= DOCUMENT SECTION =
= = = = =

CourtListener sync missed both the March 20 and March 21 runs at 2 AM. There are 12,455 10th Circuit cases from a March 18 plan that were supposed to be ingesting incrementally. They're queued up somewhere on a filesystem I can't reach.


What's Safe

The data. Thank god for AllShare.

/mnt/AllShare/colorado-legal-rag/
├── chroma_db/     3.5 GB (vectors, backup from 2026-03-08)
└── data/          2.9 GB (statutes, case law, rules, forms)

Persistent NTFS storage, physically independent of Titan. Even if the Proxmox host is bricked, the RAG data survives. The source code is in git. The container setup is documented in TITAN-CT103-SETUP.md. Everything is recoverable.

Everything except the container itself. CT 103 has no Proxmox snapshots. Not on Io, not anywhere. I never set up automated backups. That's the kind of oversight that doesn't matter until it matters.


The Hypothesis

My best guess: CourtListener daily sync was running at 2 AM. System updates kicked in at 2:30 AM. Resource conflict — maybe OOM, maybe a failed reboot from a kernel update while the sync was hammering disk I/O.

I cannot confirm this. The machine that could confirm it is the machine that's offline. Circular problem.

= = = = =

= SET EXERCISE =
Could you pick up the write-up about the offline CT 103 container and the missed CourtListener syncs, continuing after its last line?

= = = = =

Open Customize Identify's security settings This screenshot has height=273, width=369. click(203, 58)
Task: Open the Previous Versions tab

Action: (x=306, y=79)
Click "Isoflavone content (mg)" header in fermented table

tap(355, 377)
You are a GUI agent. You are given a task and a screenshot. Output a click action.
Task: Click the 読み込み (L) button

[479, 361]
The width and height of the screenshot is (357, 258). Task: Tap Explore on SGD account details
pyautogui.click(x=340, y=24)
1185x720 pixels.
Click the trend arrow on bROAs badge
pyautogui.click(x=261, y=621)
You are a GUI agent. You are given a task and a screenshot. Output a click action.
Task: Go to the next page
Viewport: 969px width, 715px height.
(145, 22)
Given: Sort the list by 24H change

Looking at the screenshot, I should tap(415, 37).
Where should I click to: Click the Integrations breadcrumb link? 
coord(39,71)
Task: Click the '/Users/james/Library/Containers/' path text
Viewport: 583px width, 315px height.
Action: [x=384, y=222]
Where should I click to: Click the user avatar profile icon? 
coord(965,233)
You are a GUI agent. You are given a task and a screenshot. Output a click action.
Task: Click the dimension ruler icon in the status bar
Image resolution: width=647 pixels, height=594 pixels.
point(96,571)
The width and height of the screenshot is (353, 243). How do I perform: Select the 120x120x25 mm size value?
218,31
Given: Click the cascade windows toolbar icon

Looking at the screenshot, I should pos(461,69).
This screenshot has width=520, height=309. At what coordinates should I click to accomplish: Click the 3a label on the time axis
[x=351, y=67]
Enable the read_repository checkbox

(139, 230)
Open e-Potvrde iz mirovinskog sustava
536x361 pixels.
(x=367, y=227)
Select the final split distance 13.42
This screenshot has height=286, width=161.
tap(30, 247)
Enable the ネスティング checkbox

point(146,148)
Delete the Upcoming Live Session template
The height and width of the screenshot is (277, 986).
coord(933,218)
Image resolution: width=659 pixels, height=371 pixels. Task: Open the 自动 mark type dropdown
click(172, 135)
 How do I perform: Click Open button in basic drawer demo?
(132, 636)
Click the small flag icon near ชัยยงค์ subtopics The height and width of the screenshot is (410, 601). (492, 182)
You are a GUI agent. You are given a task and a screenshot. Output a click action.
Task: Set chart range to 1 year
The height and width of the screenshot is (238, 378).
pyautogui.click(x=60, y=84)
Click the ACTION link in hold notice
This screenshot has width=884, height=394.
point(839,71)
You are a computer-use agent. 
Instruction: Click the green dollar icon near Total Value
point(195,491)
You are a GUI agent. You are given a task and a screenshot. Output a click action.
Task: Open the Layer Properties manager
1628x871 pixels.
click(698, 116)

= = = = =

= ANSWER TO THE TASK =
Recovery Plan

Phase 1 is embarrassingly simple: walk over and press the power button. Or access the hypervisor console if remote management cooperates. Neither option is available to me right now.

Phase 2 is verification:

curl http://192.168.50.100:8100/health
curl http://192.168.50.100:8100/api/search?q=custody

Phase 3 is configuring the LEGAL_RAG_API_URL environment variable in CF Pages so the activity feed actually works. Turns out this was never configured — which means the "unavailable" status in ArgoBox predates the outage. I just didn't notice because I assumed it was a tunnel issue.

Phase 4, if the index is corrupted:

ssh [email protected] "pct exec 103 -- \
  cd /opt/legal-rag && \
  nohup nice -n 19 python scripts/build_index.py \
  --collection co_caselaw --batch-size 8 &"

Nice -n 19. Because the last thing I need is another resource conflict at 2 AM.


The Known Unknowns

Four questions I can't answer until Titan is back:

  1. What actually caused the 2:32 AM crash? Sync + updates? OOM? Disk full? Network?
  2. Does CT 103 still exist on Titan's ZFS? If the container is gone, it's a full rebuild from the setup guide.
  3. Is the 2 AM cron job actually configured? Session notes mention it as a plan. Actual crontab on CT 103 — unverified.
  4. Why did I never set up backups? No documented reason. Just never did it.

What This Exposed

Two infrastructure gaps that should have been obvious:

No container backups. CT 103 is recoverable from source code + setup guide + AllShare mount, but it's not instant. A Proxmox snapshot would make this a 5-minute restore instead of a 2-hour rebuild.

No monitoring. Titan went offline at 2:32 AM and I didn't notice until the next day. No alerting. No health checks. Just Tailscale's last-seen timestamp staring at me from the admin panel.

The data being safe on AllShare is the one bright spot. At least past-me got that right.

43 hours of silence from a machine I depend on. Probably should have noticed sooner.